第4章 再会 ※
「やぁ、お久しぶりです。まさかここで会えるなんて、光栄です。」
長身で金髪碧眼の男性が、私の右手を取り、そっと彼の方に引き寄せた。そして私の耳元で、囁いた。
「話を合わせて。もめると厄介な相手だ。」
私は言葉通り、彼に合わせて言葉を繋いだ。
「本当に。お久しぶりです。」
「おい、失礼な奴だな!彼女は俺と別室でゆっくり話をしたいと言っていたところなんだぞ。」
ジョナサンが割って入ってくれた彼の肩を掴み睨み付けたが、彼は全く動じず、にこやかに接していた。
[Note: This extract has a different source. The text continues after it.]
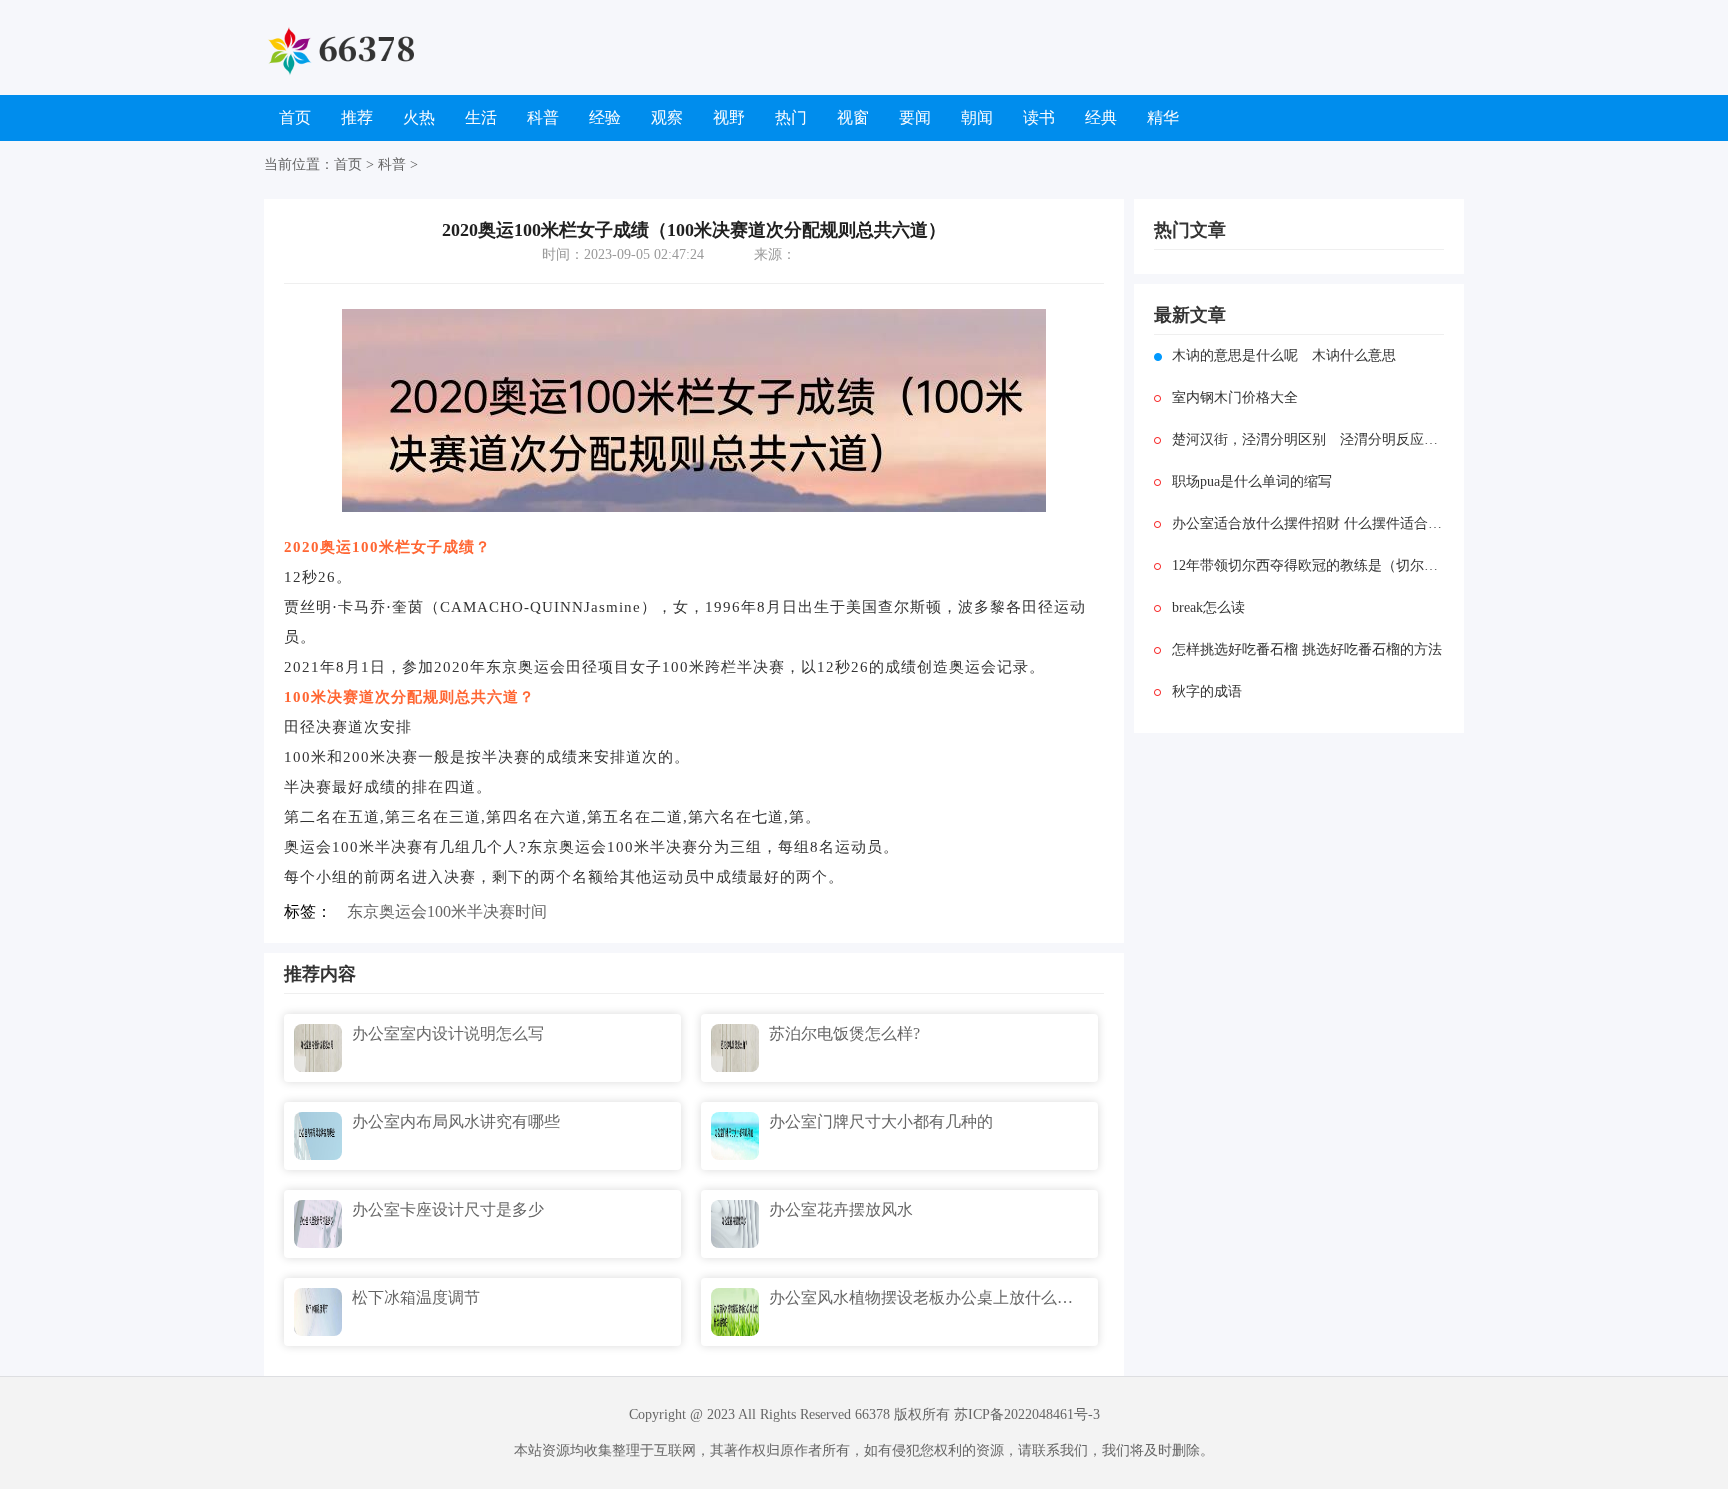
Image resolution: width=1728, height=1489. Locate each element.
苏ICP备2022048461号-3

「あぁ失礼致しました。これはこれはジョナサン様。クロッカス家の次期伯爵にお会いできるなんて光栄だ。私はエルヴィン・スミス。調査兵団副団長を務めさせて頂いています。以後、お見知りおきを。」
エルヴィンと名乗った男性は、深く頭を下げた。
「ふん……調査兵団だと。なんの成果もあげられない、無能集団か。」
ジョナサンが厭らしく笑うが、エルヴィン副団長は笑顔を崩さない。
「無能……そうですね、確かにあなたのように富も名声も地位もなにもない私ですが………無駄な肉を削ぎ落とすのは、得意です。」
にこやかな表情からは想像のできないような冷たい声色に、私までもゾッとした。
「!!」
「なんなら………試してご覧にいれましょうか?」
「………ひっ………い、いらねぇよ……!ちょっと……俺、あの……用事あるから……。」
そう言い残して、あっけなく去って行った。